- [WHAT THIS TASK INVOLVES] Each line of the entries, from the first to the line containing "Given: Open the D2 value dropdown", is to be transcribed exactly as it stands; include no other lines.
--- DATA RECORDS Enclosed Below ---
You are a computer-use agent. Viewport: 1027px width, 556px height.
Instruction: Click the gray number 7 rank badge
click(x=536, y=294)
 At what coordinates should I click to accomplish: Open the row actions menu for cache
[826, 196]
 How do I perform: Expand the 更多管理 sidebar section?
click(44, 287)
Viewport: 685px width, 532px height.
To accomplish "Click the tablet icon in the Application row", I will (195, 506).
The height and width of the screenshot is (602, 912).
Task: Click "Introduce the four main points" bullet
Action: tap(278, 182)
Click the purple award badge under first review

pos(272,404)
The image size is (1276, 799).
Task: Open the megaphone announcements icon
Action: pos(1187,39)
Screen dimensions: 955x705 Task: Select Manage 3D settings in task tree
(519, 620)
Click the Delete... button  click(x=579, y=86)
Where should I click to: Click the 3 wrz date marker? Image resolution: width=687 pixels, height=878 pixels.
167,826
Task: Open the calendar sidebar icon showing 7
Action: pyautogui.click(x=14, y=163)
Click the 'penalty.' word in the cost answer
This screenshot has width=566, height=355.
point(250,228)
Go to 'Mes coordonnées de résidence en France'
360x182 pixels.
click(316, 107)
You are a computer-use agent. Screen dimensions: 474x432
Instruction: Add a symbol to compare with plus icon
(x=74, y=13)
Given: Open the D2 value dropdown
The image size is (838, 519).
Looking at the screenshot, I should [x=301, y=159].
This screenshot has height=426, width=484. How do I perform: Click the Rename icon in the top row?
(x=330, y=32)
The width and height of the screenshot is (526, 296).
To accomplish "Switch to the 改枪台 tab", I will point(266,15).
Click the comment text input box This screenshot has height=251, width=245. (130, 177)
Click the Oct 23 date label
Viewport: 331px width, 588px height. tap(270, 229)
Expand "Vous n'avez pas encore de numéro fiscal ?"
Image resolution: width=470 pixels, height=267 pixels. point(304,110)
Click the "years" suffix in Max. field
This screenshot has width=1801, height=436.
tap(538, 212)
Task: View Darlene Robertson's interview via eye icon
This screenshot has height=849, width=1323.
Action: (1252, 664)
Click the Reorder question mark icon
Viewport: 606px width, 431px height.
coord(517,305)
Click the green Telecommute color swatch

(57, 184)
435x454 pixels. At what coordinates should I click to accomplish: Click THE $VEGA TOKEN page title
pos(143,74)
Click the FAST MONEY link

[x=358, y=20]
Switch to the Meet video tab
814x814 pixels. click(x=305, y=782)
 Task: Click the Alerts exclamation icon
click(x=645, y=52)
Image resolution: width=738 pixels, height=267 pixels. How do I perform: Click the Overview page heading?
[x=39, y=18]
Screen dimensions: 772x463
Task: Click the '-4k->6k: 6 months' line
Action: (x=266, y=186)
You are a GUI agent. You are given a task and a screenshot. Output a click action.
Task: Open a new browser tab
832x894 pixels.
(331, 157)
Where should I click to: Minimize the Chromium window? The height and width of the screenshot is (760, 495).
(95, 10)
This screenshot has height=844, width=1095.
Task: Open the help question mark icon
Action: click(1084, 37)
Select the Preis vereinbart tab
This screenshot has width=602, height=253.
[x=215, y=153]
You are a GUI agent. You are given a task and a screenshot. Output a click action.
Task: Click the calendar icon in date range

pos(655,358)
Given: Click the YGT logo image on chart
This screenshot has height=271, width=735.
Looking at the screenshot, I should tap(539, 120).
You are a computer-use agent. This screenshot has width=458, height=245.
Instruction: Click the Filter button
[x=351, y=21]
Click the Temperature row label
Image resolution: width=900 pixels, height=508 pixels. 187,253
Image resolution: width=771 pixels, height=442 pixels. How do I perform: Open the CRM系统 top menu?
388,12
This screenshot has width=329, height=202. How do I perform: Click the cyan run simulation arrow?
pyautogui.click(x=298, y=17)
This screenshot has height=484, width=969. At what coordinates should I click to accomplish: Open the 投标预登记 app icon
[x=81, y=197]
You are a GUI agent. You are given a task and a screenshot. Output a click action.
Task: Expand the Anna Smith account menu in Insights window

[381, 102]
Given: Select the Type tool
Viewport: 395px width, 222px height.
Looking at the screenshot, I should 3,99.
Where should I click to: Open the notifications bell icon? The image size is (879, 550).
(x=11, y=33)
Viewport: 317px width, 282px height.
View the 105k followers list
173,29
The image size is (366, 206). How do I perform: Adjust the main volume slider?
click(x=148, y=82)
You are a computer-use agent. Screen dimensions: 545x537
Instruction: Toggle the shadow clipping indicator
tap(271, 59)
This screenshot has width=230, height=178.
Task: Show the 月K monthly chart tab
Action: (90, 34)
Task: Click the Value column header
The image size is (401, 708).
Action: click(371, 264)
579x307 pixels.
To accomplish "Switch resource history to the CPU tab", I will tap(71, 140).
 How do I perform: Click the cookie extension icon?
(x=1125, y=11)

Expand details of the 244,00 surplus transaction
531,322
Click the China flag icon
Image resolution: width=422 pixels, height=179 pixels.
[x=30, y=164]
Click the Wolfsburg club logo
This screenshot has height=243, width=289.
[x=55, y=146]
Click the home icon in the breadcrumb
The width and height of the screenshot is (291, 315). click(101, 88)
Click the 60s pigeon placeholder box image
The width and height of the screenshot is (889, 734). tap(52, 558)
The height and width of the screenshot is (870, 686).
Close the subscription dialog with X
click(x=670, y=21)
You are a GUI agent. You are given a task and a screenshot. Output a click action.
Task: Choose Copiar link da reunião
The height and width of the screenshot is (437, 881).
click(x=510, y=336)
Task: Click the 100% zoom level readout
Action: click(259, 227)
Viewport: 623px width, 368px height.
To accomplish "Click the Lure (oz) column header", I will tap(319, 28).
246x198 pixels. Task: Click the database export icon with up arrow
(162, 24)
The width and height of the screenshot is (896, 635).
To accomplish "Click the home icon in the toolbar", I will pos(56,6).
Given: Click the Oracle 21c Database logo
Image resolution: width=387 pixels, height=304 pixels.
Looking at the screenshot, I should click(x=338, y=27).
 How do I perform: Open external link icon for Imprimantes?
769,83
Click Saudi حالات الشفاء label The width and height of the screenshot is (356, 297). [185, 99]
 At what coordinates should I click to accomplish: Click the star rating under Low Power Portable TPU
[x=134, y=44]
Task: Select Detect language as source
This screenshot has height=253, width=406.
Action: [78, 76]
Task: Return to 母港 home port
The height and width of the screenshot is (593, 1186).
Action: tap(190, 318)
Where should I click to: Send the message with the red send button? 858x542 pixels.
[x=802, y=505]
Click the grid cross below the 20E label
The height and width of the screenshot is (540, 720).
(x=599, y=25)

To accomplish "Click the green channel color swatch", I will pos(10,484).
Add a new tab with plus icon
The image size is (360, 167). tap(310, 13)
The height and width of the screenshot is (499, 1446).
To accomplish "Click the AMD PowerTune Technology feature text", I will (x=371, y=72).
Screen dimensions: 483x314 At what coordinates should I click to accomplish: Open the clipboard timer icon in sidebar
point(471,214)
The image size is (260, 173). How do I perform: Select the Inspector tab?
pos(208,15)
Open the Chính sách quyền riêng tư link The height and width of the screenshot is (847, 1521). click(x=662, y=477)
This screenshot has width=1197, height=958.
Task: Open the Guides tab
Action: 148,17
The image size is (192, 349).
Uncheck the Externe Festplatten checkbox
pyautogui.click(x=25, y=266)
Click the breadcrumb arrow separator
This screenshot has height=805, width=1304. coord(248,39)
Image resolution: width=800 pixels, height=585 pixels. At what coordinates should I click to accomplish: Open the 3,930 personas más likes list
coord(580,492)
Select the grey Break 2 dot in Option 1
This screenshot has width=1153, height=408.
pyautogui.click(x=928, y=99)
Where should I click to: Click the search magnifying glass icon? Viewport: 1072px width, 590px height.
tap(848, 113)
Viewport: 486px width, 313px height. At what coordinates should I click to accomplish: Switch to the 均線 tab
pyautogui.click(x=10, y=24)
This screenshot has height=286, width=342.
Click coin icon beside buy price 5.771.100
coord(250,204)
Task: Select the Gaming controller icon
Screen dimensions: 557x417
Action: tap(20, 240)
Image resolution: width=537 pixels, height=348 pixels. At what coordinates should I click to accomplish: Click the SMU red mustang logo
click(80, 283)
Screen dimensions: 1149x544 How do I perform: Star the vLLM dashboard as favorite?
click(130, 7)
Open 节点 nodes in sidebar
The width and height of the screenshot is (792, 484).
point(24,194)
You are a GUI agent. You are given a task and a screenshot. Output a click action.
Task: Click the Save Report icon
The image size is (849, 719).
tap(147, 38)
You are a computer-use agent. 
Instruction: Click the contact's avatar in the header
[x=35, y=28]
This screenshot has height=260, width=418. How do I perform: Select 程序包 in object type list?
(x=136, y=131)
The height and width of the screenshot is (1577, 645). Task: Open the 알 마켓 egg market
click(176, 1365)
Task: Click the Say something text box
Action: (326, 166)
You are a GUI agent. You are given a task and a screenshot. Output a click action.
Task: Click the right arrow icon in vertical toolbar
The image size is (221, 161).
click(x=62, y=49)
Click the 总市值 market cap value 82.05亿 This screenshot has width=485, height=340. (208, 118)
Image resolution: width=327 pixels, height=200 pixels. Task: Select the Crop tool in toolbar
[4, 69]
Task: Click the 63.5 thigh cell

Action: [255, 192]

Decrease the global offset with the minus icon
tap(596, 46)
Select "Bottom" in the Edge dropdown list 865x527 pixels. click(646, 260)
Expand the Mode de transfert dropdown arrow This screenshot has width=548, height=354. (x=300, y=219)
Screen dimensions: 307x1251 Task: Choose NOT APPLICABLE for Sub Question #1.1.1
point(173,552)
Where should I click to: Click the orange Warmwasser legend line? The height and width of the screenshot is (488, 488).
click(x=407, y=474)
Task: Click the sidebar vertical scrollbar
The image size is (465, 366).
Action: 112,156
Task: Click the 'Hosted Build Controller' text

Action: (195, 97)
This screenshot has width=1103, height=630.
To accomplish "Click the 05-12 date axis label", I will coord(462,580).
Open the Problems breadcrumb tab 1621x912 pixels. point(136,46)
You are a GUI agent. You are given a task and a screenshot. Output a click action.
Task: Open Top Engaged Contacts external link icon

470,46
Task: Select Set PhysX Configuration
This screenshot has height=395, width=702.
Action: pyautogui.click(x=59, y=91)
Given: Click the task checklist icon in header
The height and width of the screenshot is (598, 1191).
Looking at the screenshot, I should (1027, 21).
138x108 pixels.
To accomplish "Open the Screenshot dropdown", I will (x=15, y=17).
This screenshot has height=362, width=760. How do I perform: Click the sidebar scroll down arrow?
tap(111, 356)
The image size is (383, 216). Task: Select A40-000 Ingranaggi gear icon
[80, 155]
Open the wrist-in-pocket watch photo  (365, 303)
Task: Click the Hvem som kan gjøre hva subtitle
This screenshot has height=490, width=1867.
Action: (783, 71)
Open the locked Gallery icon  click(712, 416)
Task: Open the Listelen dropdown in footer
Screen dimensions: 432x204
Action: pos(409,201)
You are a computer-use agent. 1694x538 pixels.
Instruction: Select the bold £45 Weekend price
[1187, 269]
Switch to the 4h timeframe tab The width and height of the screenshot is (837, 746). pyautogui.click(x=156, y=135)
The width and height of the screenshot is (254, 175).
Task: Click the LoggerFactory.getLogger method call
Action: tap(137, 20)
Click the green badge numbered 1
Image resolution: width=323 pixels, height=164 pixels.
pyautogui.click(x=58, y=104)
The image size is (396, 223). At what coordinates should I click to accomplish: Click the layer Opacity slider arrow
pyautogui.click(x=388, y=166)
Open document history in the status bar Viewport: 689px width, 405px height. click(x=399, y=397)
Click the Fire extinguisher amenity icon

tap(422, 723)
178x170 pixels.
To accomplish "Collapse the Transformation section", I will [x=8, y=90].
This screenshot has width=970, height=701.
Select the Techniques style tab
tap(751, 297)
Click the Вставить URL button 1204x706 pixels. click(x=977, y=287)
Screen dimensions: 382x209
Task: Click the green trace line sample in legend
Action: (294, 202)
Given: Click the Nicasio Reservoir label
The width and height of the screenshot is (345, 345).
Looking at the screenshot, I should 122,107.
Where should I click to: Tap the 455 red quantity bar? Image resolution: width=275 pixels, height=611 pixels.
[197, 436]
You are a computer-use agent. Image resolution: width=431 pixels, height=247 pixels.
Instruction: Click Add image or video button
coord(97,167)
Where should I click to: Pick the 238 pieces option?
--- End of Enclosed DATA RECORDS ---
- [WRITTEN ANSWER]
You are a computer-use agent. Viewport: 1027px width, 556px height.
Instruction: Click the gray number 7 rank badge
click(x=536, y=294)
 At what coordinates should I click to accomplish: Open the row actions menu for cache
[826, 196]
 How do I perform: Expand the 更多管理 sidebar section?
click(44, 287)
Viewport: 685px width, 532px height.
To accomplish "Click the tablet icon in the Application row", I will (195, 506).
The height and width of the screenshot is (602, 912).
Task: Click "Introduce the four main points" bullet
Action: tap(278, 182)
Click the purple award badge under first review

pos(272,404)
The image size is (1276, 799).
Task: Open the megaphone announcements icon
Action: pos(1187,39)
Screen dimensions: 955x705 Task: Select Manage 3D settings in task tree
(519, 620)
Click the Delete... button  click(x=579, y=86)
Where should I click to: Click the 3 wrz date marker? Image resolution: width=687 pixels, height=878 pixels.
167,826
Task: Open the calendar sidebar icon showing 7
Action: pyautogui.click(x=14, y=163)
Click the 'penalty.' word in the cost answer
This screenshot has width=566, height=355.
point(250,228)
Go to 'Mes coordonnées de résidence en France'
360x182 pixels.
click(316, 107)
You are a computer-use agent. Screen dimensions: 474x432
Instruction: Add a symbol to compare with plus icon
(x=74, y=13)
Given: Open the D2 value dropdown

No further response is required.